虽然说这个生面孔每一局都直接明牌,仅仅是让他们输个底注,但是把把都这样让他们心头都蒙着一层阴霾,是他们的霉运来了吗?还是自己沾上了脏东西?
总不可能郑老板也帮着他作弊吧?
这么大费周章的作弊就为坑这么几百万?
几百万对他们来说都算不得什么,何况是这个神秘的郑老板。今天真的是出了鬼!
得去栖霞寺烧两炷头香驱驱邪,这些人不约而同的往这方面想。
所有人紧紧的盯着郑老板发牌,紧紧盯着他的手,连他自己都被这目光的压力将发牌速度变慢了些。
那么!第三张牌!
黑桃A?黑桃A!非常不错!
豹子?最大的豹子!
呵呵,今天真的是出了鬼啊!
郑老板心中暗想,他完全不敢相信,这么多年他做难以计数的恶事,所以也经常去教堂寺院希望能祈求到神佛保佑,去贫困山区做一些慈善事业,妄图安慰一下自己,出来混迟早要还的,他只希望自己还的能晚一些。
但这是上天在预示着什么吗?
他再也不复刚才的一切尽在掌握的心态,现在他想要离开这个赌厅,离开南直隶,他要立刻去国外避一避!
他立刻站立起来:“您的运气是真好!最大的豹子!这局已经没有比的必要了,您赢了!”
“刚刚那杯酒让我有些醉了,怕是得失陪一下了!诸位有什么想玩的吩咐一下她就行。
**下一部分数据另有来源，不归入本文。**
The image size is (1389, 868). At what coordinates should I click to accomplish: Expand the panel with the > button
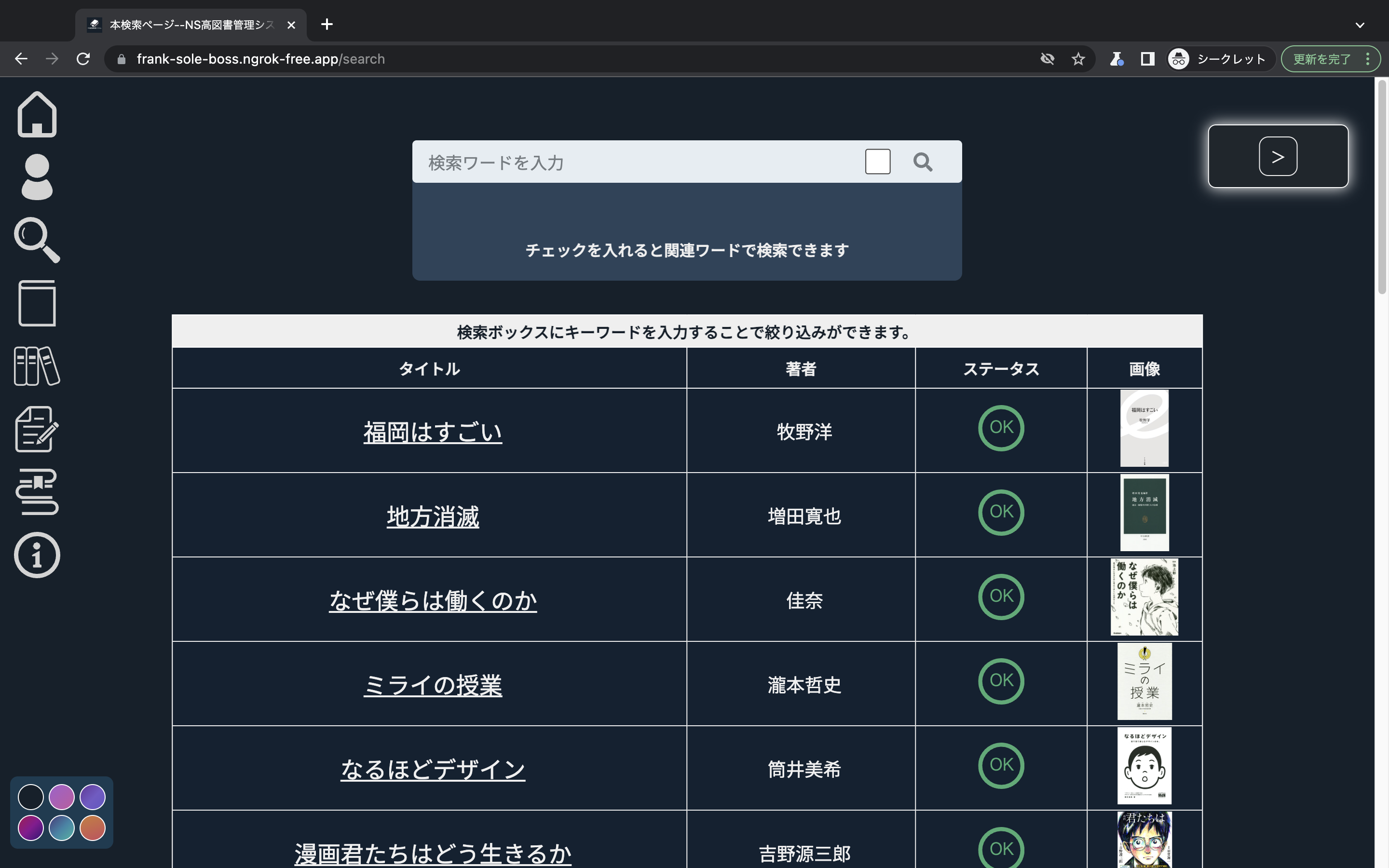(1277, 156)
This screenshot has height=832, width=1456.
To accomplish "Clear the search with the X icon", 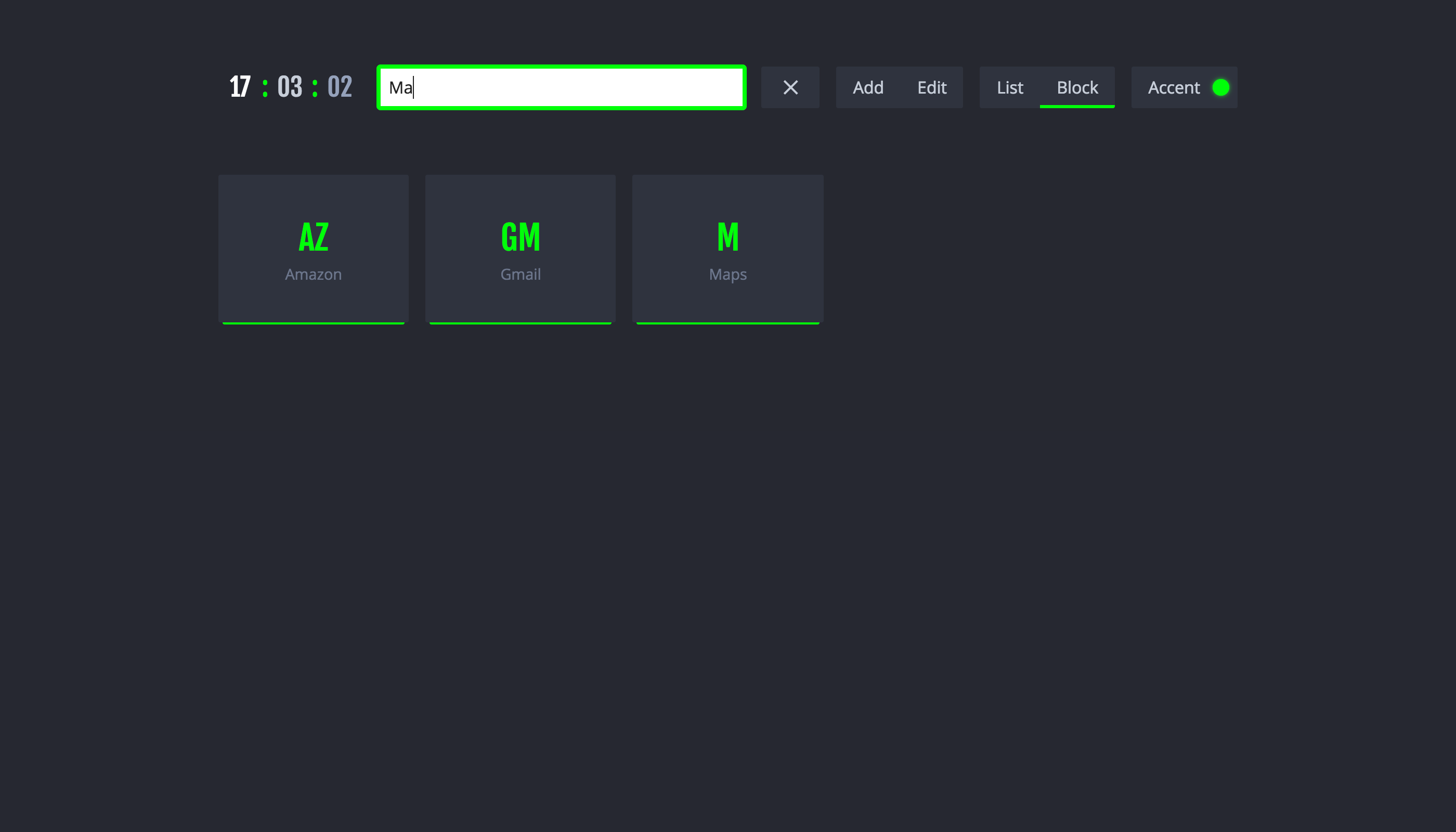I will coord(790,87).
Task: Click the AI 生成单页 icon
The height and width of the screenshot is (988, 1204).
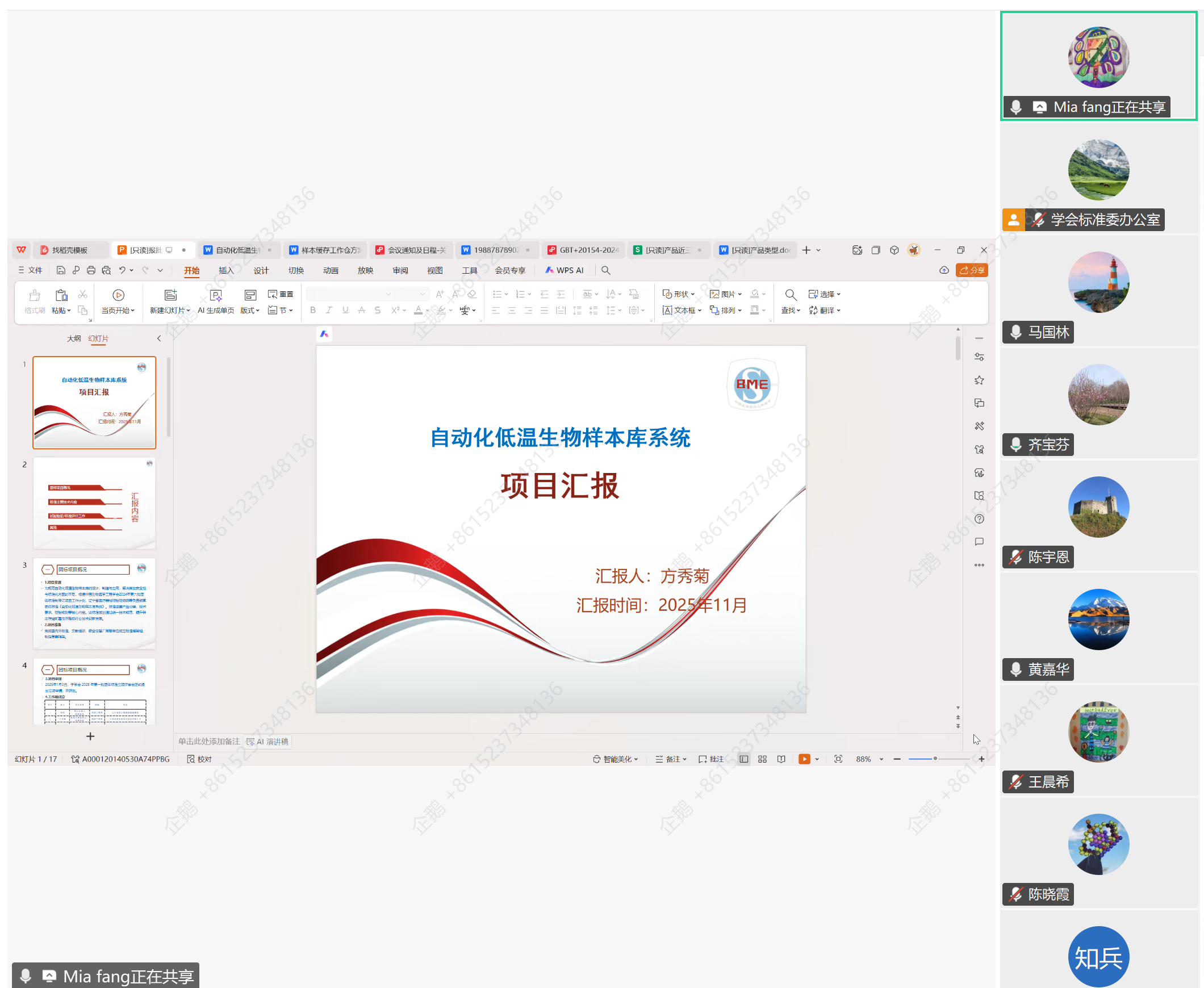Action: tap(216, 295)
”他立刻站起身指着一位刚进来的美女荷官说道。
“今晚大家的消费记我账上,那位荷官在105房,似乎想请您喝一杯,待会我安排人将钥匙给您!”
交代我这几句话他再也不敢停留,轻声的又快步的想要离开赌厅,就像是战败的逃跑将军,既要逃命,又不能失去该有的威势,不然手持竹枪的农民就会将他围猎!
“郑老板请留步!”
我也从椅子上缓缓站了起来说道:“今日与郑老板一见如故,实在是舍不得分别啊!酒我就不喝了,倒不如一起去喝杯醒酒茶?”
郑老板心咯噔跳了一下,惯性的往前走了几步才停住,一直顿了几秒才缓缓开口:“既然如此,那郑某就舍命陪君子了。”